Tally every line of the material where "input" occurs, then write the total by itself.

## ENTRIES SUPPLIED
######

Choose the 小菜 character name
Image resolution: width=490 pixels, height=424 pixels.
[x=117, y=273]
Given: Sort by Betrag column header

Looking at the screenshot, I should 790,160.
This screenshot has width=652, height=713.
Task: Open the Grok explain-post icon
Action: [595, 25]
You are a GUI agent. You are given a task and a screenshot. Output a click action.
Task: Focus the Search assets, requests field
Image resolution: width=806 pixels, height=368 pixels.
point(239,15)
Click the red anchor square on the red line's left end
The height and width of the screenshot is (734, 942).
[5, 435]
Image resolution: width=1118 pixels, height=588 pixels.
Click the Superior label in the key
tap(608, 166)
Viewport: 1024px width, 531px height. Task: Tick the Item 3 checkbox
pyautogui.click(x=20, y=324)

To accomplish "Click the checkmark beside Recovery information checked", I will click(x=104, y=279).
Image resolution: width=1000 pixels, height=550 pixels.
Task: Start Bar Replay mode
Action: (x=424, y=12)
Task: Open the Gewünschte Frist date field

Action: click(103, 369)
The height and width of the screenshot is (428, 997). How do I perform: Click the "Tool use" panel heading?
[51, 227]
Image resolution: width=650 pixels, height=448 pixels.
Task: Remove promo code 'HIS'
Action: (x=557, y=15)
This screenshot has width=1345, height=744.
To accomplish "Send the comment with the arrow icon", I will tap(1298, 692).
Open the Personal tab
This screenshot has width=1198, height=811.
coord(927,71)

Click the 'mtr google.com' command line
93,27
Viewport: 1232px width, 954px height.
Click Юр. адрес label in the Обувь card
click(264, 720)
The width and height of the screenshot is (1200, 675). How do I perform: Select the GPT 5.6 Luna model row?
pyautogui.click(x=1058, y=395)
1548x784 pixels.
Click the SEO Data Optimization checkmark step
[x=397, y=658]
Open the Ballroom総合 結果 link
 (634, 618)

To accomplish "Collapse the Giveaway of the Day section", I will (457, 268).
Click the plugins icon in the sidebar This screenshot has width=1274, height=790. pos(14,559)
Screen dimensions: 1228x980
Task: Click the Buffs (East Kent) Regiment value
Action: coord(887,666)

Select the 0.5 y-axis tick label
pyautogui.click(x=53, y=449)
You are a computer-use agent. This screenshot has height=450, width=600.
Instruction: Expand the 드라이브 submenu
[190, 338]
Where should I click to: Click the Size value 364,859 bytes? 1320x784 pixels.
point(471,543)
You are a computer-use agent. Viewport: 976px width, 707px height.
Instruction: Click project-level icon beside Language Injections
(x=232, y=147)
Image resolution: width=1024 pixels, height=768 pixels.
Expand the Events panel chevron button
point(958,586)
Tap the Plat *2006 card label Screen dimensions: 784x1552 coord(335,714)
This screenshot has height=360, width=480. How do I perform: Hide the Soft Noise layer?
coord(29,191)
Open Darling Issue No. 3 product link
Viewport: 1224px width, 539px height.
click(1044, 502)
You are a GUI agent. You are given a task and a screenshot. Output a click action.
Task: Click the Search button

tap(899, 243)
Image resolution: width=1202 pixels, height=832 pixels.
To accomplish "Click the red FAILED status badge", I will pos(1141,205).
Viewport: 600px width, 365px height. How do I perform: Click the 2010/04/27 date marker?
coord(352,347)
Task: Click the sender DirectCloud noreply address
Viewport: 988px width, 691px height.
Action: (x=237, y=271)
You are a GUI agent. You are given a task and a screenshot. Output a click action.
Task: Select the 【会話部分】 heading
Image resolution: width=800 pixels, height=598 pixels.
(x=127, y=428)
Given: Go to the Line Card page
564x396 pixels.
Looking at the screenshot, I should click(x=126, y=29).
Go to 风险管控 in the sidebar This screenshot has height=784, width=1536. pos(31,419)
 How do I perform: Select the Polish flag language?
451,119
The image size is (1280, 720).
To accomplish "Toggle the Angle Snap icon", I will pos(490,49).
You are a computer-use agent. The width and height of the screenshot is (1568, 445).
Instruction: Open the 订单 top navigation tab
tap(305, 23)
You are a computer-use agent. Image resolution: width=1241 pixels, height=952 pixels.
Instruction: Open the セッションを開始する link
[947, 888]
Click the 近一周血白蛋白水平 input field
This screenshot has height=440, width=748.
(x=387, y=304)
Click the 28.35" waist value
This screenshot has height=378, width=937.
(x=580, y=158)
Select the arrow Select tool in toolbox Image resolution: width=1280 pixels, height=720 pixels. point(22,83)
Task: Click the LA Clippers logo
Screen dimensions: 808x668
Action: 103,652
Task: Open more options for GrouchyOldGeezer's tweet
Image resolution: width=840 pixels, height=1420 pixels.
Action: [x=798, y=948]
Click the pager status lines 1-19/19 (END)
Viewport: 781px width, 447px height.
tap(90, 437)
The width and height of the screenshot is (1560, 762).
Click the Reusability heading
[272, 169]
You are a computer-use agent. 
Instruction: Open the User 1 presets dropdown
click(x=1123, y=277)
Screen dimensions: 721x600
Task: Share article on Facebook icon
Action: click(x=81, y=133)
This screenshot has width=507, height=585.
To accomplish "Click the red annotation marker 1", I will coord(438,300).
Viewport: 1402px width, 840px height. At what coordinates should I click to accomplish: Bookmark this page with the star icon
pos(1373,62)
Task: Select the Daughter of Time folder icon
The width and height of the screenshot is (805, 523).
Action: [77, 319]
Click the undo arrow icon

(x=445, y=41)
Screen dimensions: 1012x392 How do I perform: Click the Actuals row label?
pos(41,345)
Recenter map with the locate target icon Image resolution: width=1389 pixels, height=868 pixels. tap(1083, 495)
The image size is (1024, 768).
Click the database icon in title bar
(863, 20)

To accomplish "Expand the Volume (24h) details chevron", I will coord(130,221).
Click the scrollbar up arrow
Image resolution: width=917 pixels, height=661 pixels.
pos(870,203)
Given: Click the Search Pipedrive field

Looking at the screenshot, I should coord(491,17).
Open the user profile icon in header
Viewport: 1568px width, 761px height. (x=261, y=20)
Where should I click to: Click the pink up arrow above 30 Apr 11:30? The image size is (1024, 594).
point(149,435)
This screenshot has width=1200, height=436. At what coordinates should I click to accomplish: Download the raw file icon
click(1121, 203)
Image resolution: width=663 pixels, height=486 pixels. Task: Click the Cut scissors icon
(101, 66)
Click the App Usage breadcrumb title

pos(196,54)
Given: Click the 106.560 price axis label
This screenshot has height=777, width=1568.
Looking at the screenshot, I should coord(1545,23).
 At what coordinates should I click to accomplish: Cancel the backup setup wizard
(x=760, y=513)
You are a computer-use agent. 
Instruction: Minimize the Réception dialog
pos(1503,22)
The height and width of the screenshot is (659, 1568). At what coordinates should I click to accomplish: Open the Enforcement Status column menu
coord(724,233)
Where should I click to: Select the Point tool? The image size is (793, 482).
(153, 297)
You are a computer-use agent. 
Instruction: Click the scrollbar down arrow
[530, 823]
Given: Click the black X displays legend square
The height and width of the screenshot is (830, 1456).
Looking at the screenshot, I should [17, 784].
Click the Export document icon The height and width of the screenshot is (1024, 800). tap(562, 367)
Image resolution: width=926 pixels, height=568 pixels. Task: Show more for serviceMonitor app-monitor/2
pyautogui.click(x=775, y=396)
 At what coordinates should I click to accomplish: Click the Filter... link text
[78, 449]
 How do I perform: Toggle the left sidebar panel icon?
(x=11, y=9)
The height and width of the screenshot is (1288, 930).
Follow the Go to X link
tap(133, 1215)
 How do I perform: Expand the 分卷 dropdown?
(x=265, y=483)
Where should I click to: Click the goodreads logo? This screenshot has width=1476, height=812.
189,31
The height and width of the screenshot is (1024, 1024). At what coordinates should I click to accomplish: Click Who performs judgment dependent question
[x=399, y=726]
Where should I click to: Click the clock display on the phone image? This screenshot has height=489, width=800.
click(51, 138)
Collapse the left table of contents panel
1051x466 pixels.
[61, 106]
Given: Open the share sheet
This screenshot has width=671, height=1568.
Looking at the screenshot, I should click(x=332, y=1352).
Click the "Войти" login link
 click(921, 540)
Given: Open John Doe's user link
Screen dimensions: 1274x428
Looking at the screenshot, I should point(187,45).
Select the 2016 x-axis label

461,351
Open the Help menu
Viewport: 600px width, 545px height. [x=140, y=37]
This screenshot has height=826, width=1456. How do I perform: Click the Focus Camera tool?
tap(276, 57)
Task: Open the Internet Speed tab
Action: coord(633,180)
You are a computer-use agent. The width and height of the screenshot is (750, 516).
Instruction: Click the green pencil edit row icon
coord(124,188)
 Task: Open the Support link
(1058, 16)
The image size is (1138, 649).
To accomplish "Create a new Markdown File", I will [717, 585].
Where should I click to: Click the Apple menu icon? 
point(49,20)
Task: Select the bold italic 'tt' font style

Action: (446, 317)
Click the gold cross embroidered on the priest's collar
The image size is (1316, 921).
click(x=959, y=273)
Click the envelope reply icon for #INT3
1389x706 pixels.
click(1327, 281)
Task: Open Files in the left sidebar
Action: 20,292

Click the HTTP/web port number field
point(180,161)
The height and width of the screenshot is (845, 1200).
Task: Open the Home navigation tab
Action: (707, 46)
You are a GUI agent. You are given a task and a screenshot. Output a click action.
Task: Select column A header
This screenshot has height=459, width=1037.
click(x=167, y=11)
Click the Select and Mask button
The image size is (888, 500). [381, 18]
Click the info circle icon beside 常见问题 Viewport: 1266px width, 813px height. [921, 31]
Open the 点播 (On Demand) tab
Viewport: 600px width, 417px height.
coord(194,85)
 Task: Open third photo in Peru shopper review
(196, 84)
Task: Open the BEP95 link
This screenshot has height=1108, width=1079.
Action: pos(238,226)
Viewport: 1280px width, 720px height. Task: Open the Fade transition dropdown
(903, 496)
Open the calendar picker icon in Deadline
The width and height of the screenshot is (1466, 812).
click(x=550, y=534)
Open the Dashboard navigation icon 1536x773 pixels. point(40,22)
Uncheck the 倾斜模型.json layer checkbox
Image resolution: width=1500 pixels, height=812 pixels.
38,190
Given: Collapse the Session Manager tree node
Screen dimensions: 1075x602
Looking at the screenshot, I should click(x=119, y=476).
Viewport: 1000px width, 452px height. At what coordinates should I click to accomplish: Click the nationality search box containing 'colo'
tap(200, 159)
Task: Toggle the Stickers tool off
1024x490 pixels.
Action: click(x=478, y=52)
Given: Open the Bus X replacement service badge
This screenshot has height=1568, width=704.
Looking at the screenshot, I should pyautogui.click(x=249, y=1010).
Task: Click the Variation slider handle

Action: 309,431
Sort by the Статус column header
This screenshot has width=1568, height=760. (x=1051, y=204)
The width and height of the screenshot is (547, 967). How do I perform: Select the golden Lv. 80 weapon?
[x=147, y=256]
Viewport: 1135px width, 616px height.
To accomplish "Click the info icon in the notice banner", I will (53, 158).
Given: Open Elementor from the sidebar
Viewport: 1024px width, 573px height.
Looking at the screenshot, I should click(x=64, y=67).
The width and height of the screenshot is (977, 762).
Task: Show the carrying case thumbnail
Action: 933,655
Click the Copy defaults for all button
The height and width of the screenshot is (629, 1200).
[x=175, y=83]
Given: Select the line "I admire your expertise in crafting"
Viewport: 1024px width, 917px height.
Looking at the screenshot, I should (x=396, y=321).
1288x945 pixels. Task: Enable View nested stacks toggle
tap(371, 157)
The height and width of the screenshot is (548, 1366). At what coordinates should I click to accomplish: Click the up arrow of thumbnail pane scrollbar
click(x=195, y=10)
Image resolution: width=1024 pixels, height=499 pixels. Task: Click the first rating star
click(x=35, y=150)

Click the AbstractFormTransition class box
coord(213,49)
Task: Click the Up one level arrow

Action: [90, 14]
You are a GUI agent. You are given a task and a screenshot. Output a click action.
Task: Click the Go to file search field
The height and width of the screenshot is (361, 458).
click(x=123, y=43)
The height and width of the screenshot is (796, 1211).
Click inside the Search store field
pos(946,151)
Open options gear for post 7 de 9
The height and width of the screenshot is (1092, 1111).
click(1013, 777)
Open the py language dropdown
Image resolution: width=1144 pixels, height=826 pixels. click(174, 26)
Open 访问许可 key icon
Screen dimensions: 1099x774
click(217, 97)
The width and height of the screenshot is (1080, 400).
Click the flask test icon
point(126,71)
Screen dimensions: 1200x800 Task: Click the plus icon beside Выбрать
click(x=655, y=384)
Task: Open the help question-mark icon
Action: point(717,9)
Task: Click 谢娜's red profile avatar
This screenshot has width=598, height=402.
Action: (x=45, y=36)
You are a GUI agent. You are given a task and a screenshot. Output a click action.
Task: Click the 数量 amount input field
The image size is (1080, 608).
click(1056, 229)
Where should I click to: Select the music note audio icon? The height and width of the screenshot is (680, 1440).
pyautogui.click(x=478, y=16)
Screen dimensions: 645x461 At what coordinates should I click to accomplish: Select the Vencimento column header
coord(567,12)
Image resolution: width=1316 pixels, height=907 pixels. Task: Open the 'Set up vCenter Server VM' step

######

## TASK OUTPUT
2